Your instructions:
Reproduce exactly the lines below from the one containing "Kayıt (775, 2545)" through the one containing "Yaşlılık ile ilgili", including both, and nothing else.

Entries taken from a collection:
*** Begin section ***
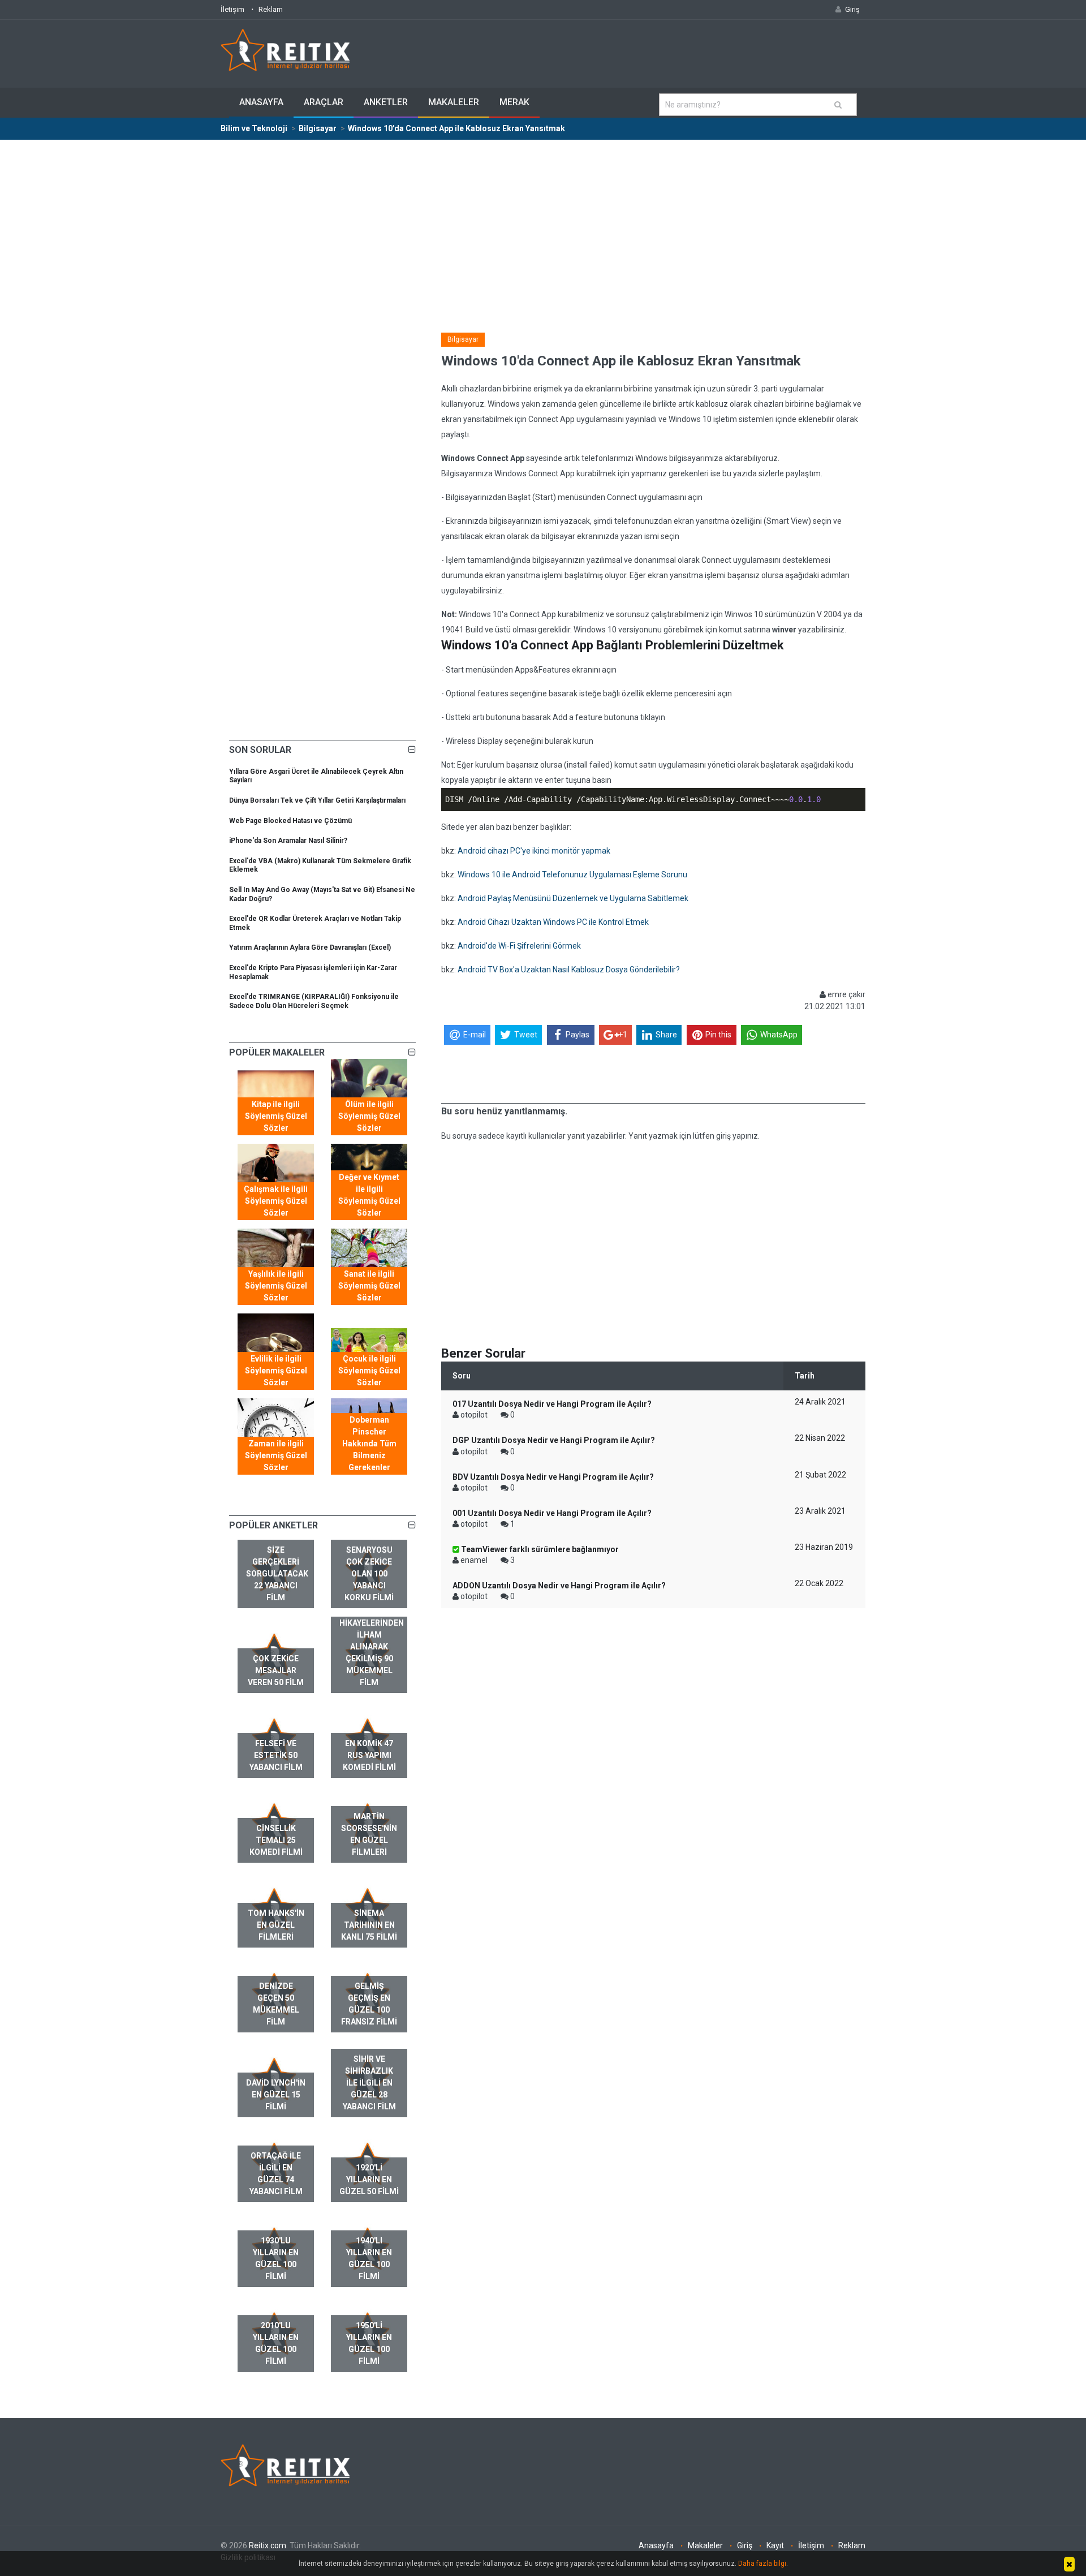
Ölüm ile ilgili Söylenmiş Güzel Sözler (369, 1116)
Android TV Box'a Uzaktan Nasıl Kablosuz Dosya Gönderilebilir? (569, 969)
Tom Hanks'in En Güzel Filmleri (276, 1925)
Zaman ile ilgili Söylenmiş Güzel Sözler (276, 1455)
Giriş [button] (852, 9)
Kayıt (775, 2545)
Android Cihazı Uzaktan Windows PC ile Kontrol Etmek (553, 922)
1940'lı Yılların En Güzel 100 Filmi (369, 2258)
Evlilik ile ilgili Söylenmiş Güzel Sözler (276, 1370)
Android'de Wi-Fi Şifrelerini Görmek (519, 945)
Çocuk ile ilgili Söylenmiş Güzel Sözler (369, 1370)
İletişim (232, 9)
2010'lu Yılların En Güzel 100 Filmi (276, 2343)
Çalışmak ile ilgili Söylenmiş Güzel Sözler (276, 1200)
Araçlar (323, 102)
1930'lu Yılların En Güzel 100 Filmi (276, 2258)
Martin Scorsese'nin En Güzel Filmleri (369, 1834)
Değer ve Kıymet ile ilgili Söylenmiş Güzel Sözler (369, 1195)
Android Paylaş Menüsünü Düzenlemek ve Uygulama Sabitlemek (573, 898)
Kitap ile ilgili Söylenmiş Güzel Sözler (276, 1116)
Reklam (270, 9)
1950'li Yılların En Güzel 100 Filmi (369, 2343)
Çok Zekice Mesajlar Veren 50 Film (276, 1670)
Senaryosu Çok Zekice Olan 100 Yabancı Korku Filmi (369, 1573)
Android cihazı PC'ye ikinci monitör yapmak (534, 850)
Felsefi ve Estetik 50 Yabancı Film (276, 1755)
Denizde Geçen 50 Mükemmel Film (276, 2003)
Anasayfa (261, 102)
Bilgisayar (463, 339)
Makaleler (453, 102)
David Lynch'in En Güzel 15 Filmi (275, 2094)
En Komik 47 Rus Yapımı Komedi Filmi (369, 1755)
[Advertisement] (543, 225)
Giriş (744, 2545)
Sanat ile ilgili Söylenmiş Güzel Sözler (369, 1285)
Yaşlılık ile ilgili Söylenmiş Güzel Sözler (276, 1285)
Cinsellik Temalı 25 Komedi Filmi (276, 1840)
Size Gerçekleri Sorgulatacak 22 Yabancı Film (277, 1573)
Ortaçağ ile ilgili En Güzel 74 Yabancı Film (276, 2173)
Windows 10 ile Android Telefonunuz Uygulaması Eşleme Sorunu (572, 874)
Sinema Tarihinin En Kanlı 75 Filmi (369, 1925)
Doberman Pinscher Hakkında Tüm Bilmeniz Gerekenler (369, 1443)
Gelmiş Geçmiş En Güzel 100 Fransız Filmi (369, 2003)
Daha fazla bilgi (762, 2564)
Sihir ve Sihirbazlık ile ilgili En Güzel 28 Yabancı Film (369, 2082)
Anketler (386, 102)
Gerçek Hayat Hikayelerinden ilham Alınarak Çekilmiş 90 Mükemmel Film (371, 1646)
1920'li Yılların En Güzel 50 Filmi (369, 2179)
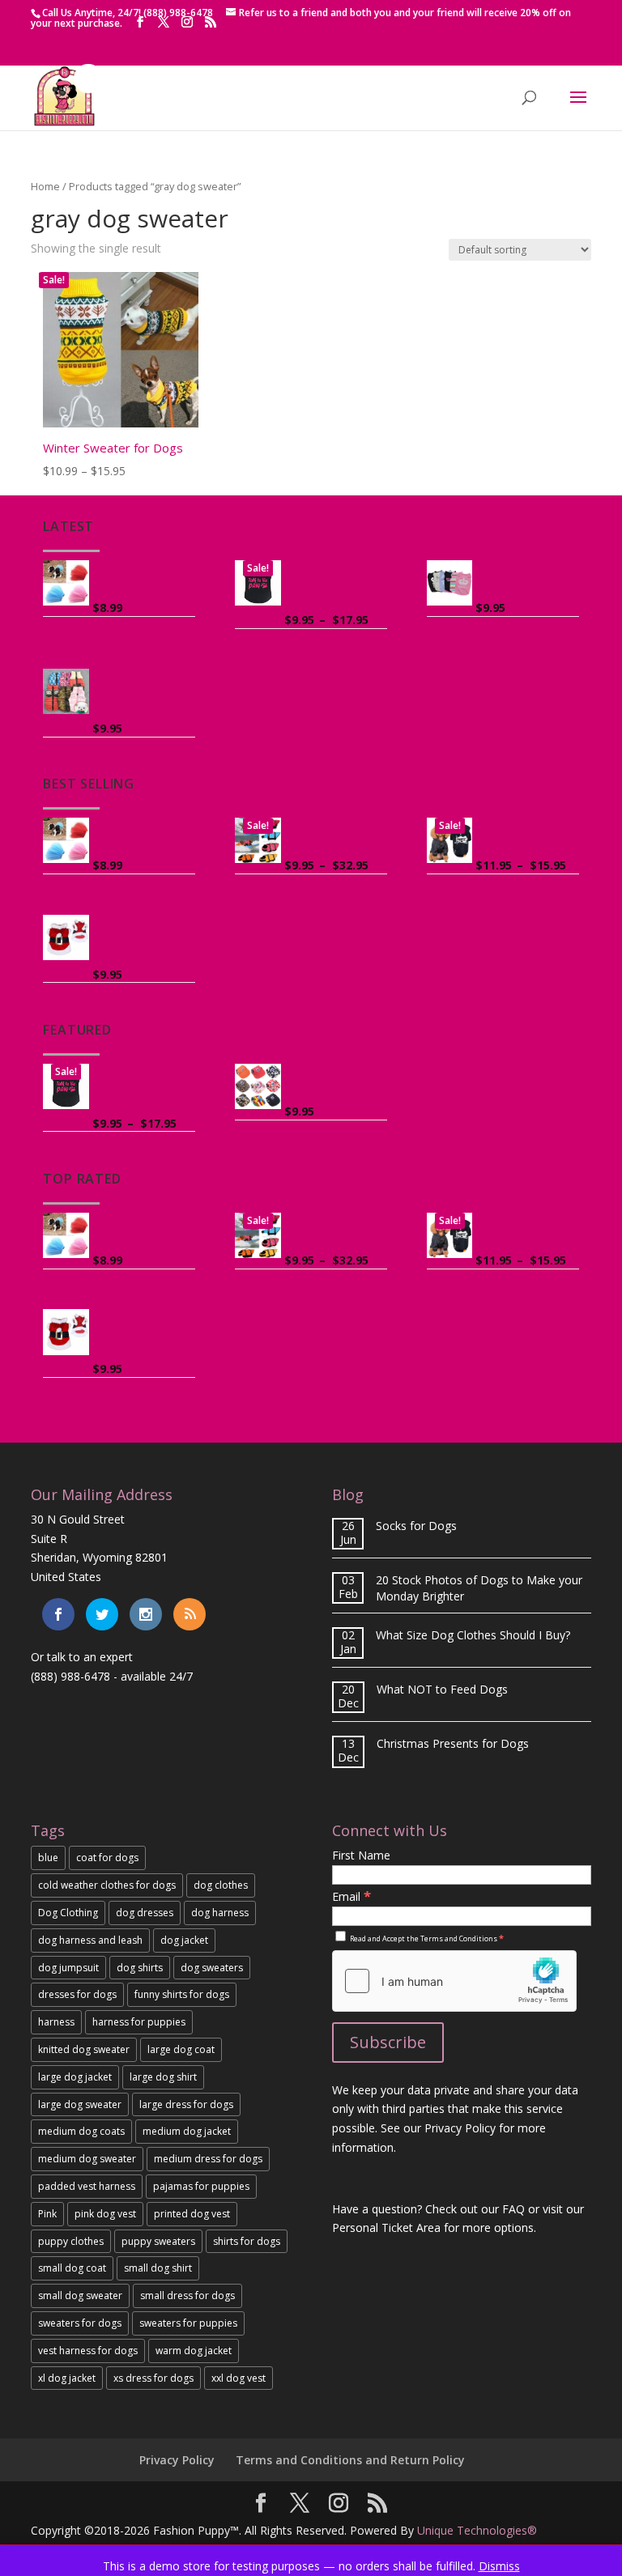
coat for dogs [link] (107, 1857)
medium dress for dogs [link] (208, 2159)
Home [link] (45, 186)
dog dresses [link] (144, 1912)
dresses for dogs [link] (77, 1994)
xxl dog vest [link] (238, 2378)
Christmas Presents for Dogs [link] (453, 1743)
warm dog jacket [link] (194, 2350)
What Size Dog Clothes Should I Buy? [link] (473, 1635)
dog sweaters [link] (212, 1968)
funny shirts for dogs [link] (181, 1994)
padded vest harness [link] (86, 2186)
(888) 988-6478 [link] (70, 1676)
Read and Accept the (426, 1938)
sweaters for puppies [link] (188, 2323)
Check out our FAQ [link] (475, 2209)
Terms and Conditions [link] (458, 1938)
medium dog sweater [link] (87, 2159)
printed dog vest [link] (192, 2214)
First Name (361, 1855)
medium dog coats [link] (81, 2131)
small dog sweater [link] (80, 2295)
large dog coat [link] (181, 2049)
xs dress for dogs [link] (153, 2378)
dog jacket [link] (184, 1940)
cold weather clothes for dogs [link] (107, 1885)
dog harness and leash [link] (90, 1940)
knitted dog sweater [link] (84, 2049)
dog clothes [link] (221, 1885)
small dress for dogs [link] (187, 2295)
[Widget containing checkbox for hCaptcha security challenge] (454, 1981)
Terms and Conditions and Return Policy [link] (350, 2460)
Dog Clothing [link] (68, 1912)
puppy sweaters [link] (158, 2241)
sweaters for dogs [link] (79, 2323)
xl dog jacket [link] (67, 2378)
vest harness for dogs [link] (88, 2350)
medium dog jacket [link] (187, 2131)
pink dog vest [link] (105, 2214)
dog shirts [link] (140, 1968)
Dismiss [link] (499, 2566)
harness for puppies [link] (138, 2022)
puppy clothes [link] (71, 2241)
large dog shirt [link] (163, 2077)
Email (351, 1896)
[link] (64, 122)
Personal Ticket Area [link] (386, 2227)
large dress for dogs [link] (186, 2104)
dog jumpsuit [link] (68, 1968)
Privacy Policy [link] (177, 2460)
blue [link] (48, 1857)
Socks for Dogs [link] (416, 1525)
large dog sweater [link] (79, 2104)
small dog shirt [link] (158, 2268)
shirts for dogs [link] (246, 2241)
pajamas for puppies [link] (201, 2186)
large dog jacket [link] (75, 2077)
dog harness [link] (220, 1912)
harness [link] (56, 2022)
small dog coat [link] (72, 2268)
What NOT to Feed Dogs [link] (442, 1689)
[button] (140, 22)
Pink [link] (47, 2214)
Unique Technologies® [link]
*** End section ***
Answer to the exercise:
Kayıt (775, 2545)
Android Cihazı Uzaktan Windows PC ile Kontrol Etmek (553, 922)
1940'lı Yılların En Güzel 100 Filmi (369, 2258)
Evlilik ile ilgili Söylenmiş Güzel Sözler (276, 1370)
Android'de Wi-Fi Şifrelerini Görmek (519, 945)
Çocuk ile ilgili Söylenmiş Güzel Sözler (369, 1370)
İletişim (232, 9)
2010'lu Yılların En Güzel 100 Filmi (276, 2343)
Çalışmak ile ilgili Söylenmiş Güzel Sözler (276, 1200)
Araçlar (323, 102)
1930'lu Yılların En Güzel 100 Filmi (276, 2258)
Martin Scorsese'nin En Güzel Filmleri (369, 1834)
Değer ve Kıymet ile ilgili Söylenmiş Güzel Sözler (369, 1195)
Android Paylaş Menüsünü Düzenlemek ve Uygulama Sabitlemek (573, 898)
Kitap ile ilgili Söylenmiş Güzel Sözler (276, 1116)
Reklam (270, 9)
1950'li Yılların En Güzel 100 Filmi (369, 2343)
Çok Zekice Mesajlar Veren 50 Film (276, 1670)
Senaryosu Çok Zekice Olan 100 Yabancı Korku Filmi (369, 1573)
Android cihazı PC'ye ikinci monitör yapmak (534, 850)
Felsefi ve Estetik 50 Yabancı Film (276, 1755)
Denizde Geçen 50 Mükemmel Film (276, 2003)
Anasayfa (261, 102)
Bilgisayar (463, 339)
Makaleler (453, 102)
David Lynch'in En Güzel 15 Filmi (275, 2094)
En Komik 47 Rus Yapımı Komedi Filmi (369, 1755)
[Advertisement] (543, 225)
Giriş (744, 2545)
Sanat ile ilgili Söylenmiş Güzel Sözler (369, 1285)
Yaşlılık ile ilgili Söylenmiş Güzel Sözler (276, 1285)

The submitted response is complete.